You can rap directly down the route with a bit of care – either getting a good swing going, or placing gear on the way down, to avoid ending up in the sea.

The view back up is quite imposing…

The first pitch is the crux, with difficulties concentrated in the last few metres as the chimney widens and overhangs and a wild, committing swing rightwards is needed to reach a sloping ledge. Beta spoiler alert – there’s a spiky hold on the arete on the left.

Here’s Martin following the pitch.

… and pressing on through the still very steep terrain on the second pitch (the group on the left are a family team on the stance of Pigs on the Wing.)

Another one ticked off the list:

With Deep Throat in the bag, we headed over to Huntsman’s Leap, to try to get on The Beast from the Undergrowth before the tide came in.

Martin made short work of the crux (what L-OOO-NG reach?)

… and a sprint finish for the top meant that I still had some protruding stepping stones for my carefully timed dash to the starting holds between waves.

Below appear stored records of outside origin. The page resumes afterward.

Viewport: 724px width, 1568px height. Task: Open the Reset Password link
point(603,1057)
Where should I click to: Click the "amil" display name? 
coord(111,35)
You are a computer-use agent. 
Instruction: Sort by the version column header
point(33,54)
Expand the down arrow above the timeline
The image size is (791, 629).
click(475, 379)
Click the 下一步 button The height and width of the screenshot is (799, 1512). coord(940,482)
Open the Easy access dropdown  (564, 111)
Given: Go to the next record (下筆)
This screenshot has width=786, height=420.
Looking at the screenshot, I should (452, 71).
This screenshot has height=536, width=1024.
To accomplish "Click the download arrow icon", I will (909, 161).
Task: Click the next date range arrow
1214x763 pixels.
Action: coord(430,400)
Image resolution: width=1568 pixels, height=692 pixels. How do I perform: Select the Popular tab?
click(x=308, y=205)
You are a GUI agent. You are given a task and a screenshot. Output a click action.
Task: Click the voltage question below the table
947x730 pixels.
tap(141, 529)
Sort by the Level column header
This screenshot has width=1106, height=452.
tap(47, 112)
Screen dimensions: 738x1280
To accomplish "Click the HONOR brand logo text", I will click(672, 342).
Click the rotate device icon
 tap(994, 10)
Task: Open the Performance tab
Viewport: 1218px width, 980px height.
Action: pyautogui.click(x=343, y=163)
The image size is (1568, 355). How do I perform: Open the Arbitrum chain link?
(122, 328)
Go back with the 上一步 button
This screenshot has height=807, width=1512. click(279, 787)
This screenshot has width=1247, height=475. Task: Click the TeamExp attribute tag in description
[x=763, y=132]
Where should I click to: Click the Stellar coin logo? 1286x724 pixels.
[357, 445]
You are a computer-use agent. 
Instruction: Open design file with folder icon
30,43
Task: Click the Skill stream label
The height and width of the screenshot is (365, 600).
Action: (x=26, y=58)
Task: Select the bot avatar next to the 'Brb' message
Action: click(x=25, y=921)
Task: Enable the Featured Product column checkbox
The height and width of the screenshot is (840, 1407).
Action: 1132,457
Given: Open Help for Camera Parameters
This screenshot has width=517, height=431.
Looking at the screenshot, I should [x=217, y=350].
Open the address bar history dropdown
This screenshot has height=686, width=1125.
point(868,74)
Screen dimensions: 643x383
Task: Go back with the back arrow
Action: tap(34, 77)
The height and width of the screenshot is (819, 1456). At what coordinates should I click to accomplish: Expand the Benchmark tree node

Phew!

More than enough climbing for a great day, but with an hour or so before beer o’clock we couldn’t resist one more route. Back out along the range to Rusty Walls where we bumped into James and Hamish by chance. Here’s James leading Solidarity, E1, with Martin just visible below following Corrosion, E2, with Hamish on the belay ledge.

Amazing full moon, with Saturn and Jupiter visible behind it – great end to the day.